Wasm and unikernels are more complimentary than competitive. You could actually run wasm in something like wasmer or wasmtime wrapped inside Nanos wrapped inside Firecracker if you wanted to.
I think as you point out where wasm can shine are the function-as-a-service platforms, although the memory safety issues would probably need to be addressed at some point (writing to 0x0, no ro mem, etc.).
The thing is Wasm already provides sandboxing, so you don't really need any additional KVM sandboxing, unless your hostile code threat model goes beyond even what typical cloud providers face. The Linux host for most wasm environments is only a single instance, often already running on bare metal, so there is no significant benefit to stripping it down to a unikernel.
"Not all Unikernels". UKL is Linux and has a userland if you want to use it. https://github.com/unikernelLinux/ukl And it supports vsock already. I don't need to check because it's just Linux so it supports everything Linux supports.
Later on certain people started to see that these high-level concepts are bad. Operating systems are insecure. Context switching has overhead. Page table handling is expensive. So unikernels are invented.

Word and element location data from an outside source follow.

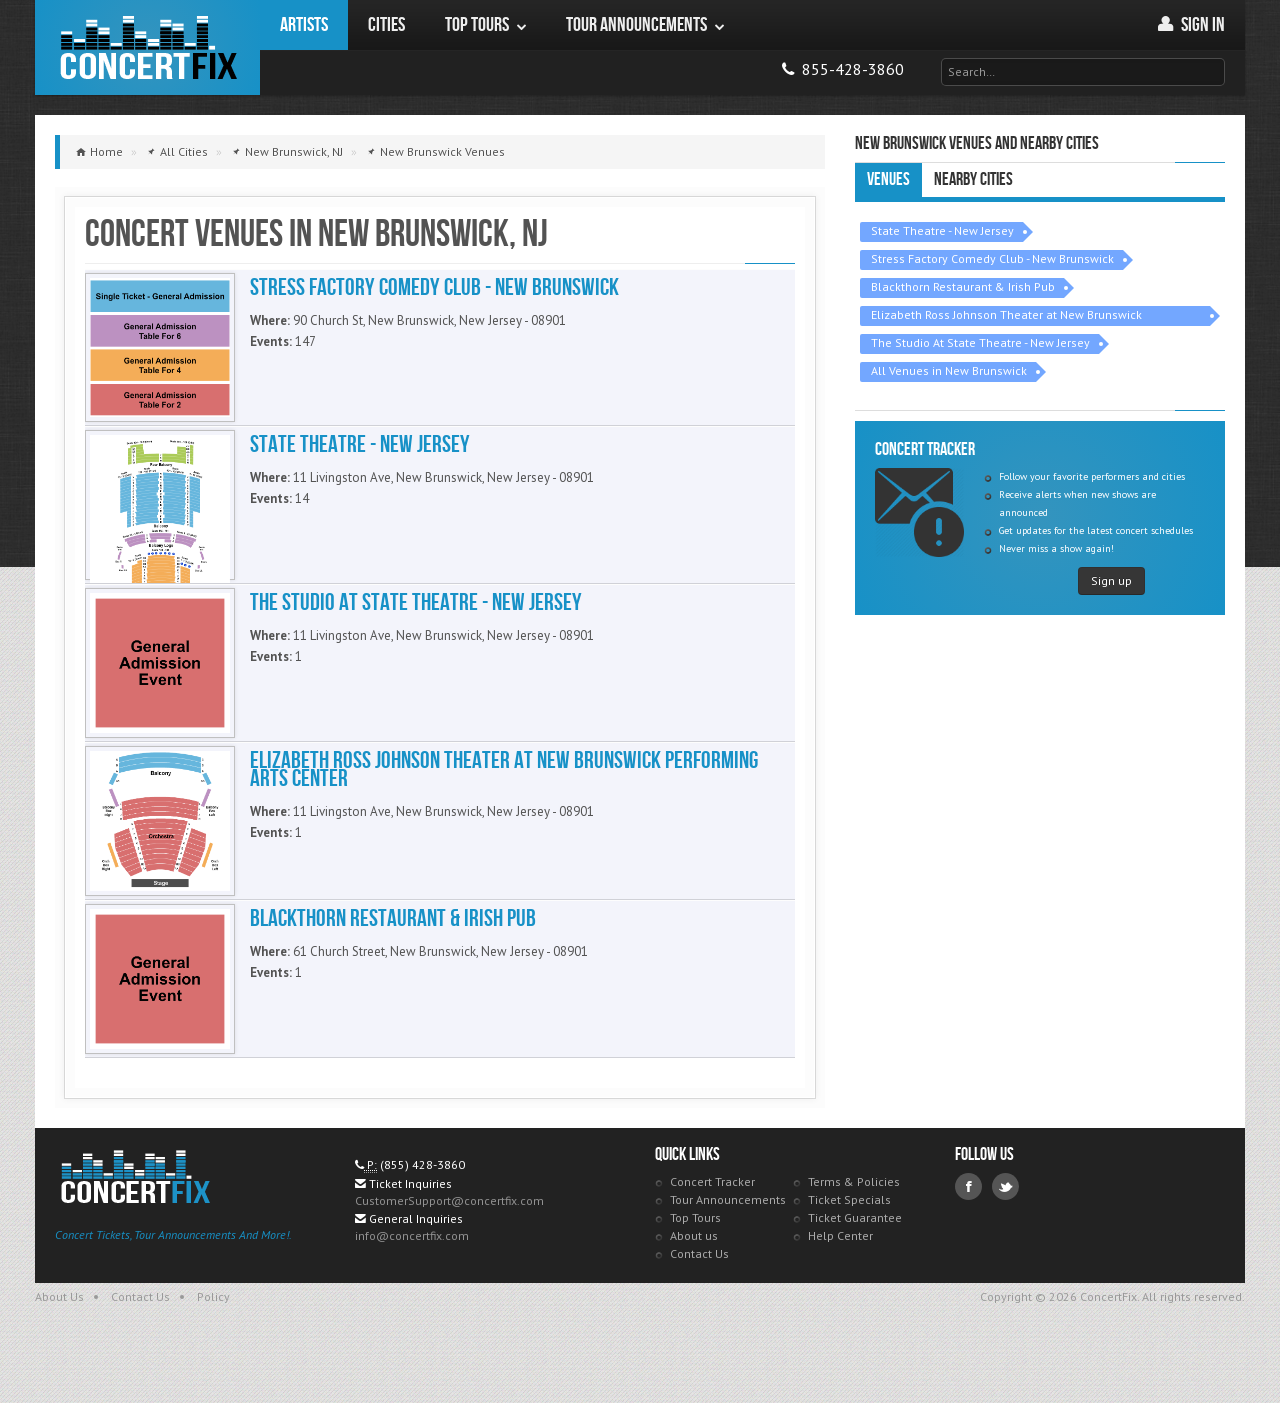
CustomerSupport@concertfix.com (449, 1250)
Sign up (1111, 580)
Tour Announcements (728, 1249)
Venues (888, 179)
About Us (59, 1346)
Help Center (840, 1285)
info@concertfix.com (412, 1285)
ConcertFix (147, 47)
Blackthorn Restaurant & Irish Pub (963, 286)
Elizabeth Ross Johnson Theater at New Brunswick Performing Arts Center (1006, 316)
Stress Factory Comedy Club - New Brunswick (992, 258)
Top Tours (695, 1267)
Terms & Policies (854, 1231)
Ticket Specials (849, 1249)
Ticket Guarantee (855, 1267)
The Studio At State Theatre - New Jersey (980, 342)
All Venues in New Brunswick (949, 370)
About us (694, 1285)
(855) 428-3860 (422, 1214)
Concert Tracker (712, 1231)
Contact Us (699, 1303)
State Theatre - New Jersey (942, 230)
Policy (213, 1346)
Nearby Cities (973, 179)
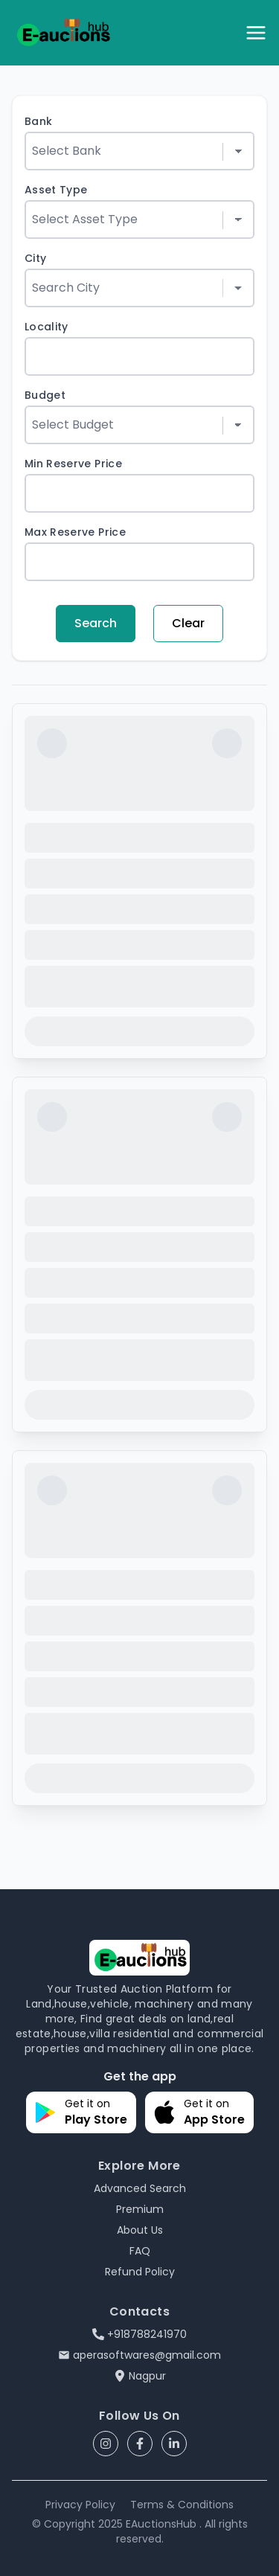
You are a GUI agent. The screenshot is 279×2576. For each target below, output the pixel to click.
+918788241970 (139, 2334)
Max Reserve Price (75, 532)
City (35, 258)
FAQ (139, 2250)
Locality (46, 326)
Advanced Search (140, 2188)
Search (95, 623)
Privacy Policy (80, 2504)
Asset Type (56, 189)
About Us (140, 2230)
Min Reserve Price (73, 463)
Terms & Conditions (182, 2504)
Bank (38, 121)
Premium (140, 2209)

People later discover that unikernels are somewhat hard to work with, as the only way they can talk to the outside world is through virtio-like devices:
- Unikernels aren't capable of just writing something to a simple file. No, they must write to a raw block device. Hey, that's annoying. Let's bring back support for native file access using virtio-fs! https://www.qemu.org/2020/11/04/osv-virtio-fs/
- Unikernels are also not capable of simply streaming data to another application. No, they must include their own Ethernet/IP/TCP stack, and on the host system you must set up a network bridge (hopefully with a firewall) just to let a couple of unikernels talk to each other. So let's solve that using AF_VSOCK!
At what point do unikernels become indistinguishable from ordinary processes running on top of an OS kernel in terms of features/behaviour, but reinvented poorly? I have the feeling that we're coming full circle at this point.